Ahasuerus! The tortured sufferer looked at him with the gaze of a dying deer--a single mute glance of agony, but the man on whom it fell nevermore found peace on earth, but was driven from every resting-place, from land to land, from one spot to another--hunted on ceaselessly through the centuries--wandering forever.
"He will die on the road"--cried the first executioner, Christ had dragged Himself a few steps forward, and fell for the second time.
"Drive him on with blows!" shrieked the Pharisees and the people.
"Oh! where is the sorrow like unto my sorrow?" moaned Mary, covering her face.
"He is too weak, some one must help him," said the executioner. He could not be permitted to die there--the people must see Him on the pillory.

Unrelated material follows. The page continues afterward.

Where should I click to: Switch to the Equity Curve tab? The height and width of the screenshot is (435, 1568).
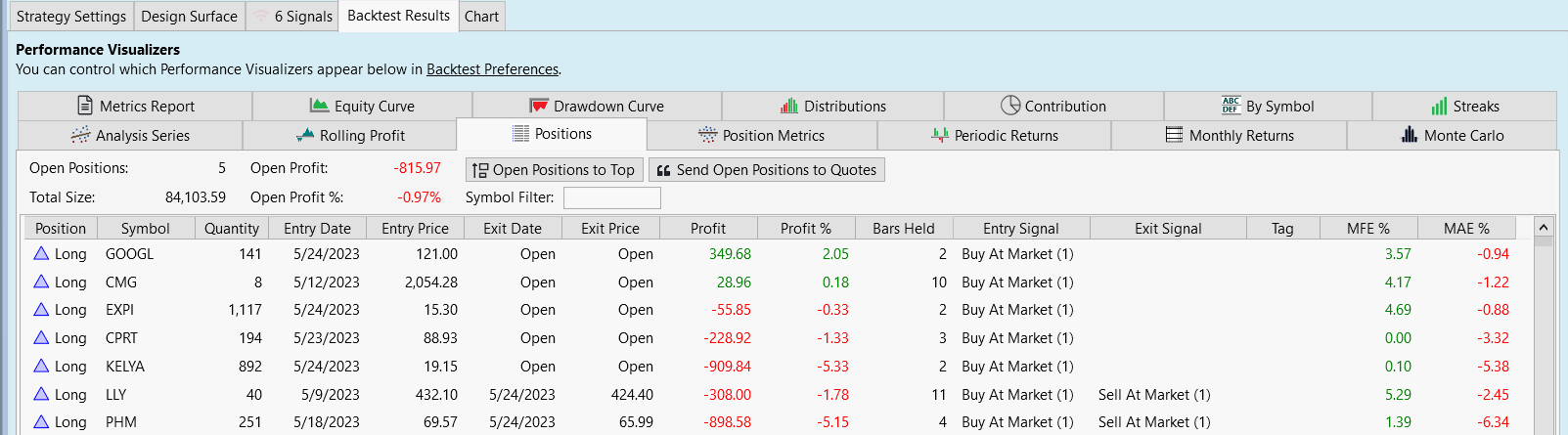(362, 106)
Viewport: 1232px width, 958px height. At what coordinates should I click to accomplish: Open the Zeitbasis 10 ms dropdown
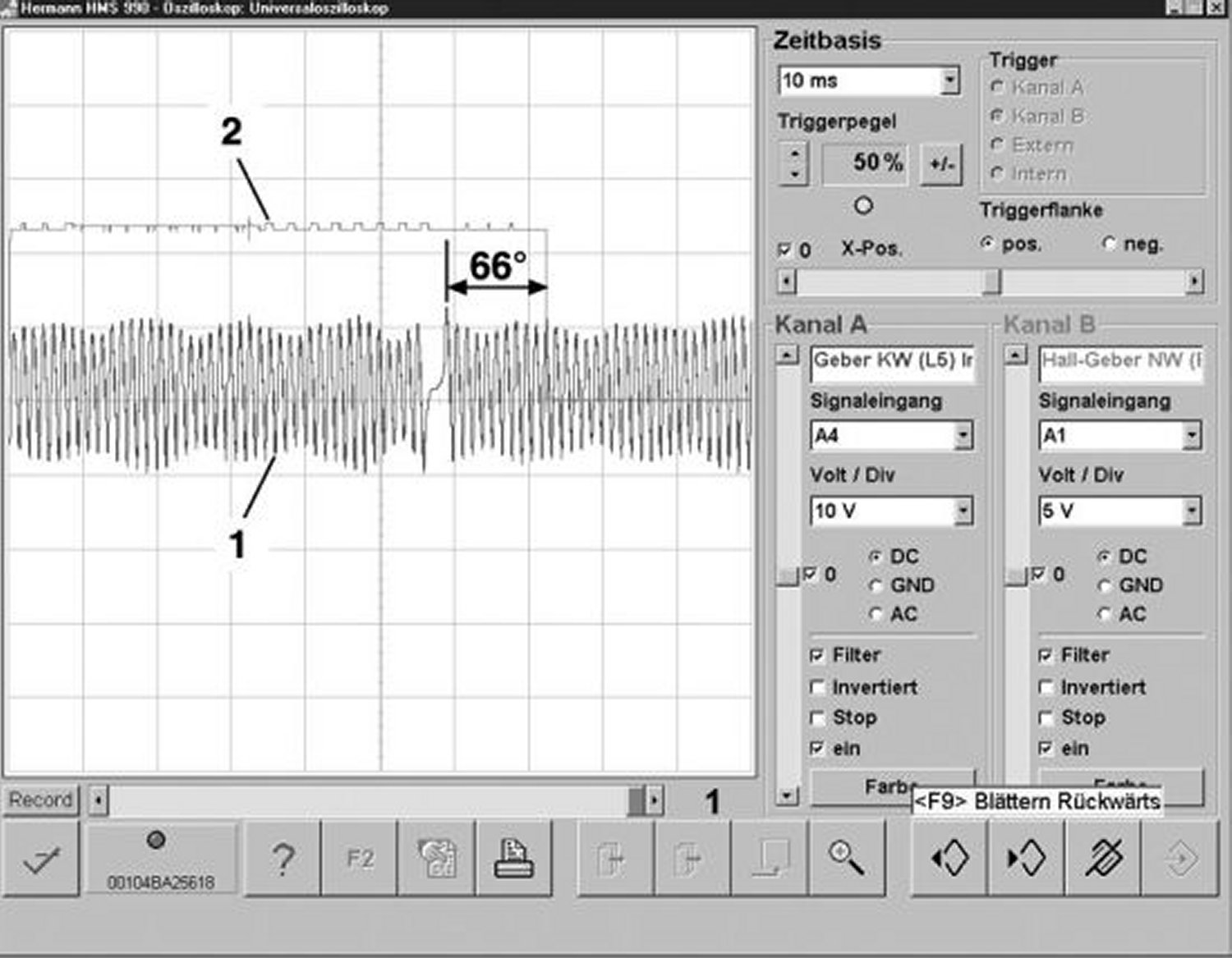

His face was covered with sweat and blood--tears flowed from His eyes, but the mute lips uttered no word of complaint. Then His friends ventured to go and render whatever aid was permitted. Veronica offered Him her handkerchief to wipe His face, and when He returned it, it bore in lines of sweat and blood, the portrait which, throughout the ages, has exerted the silent magic of suffering in legend and in art.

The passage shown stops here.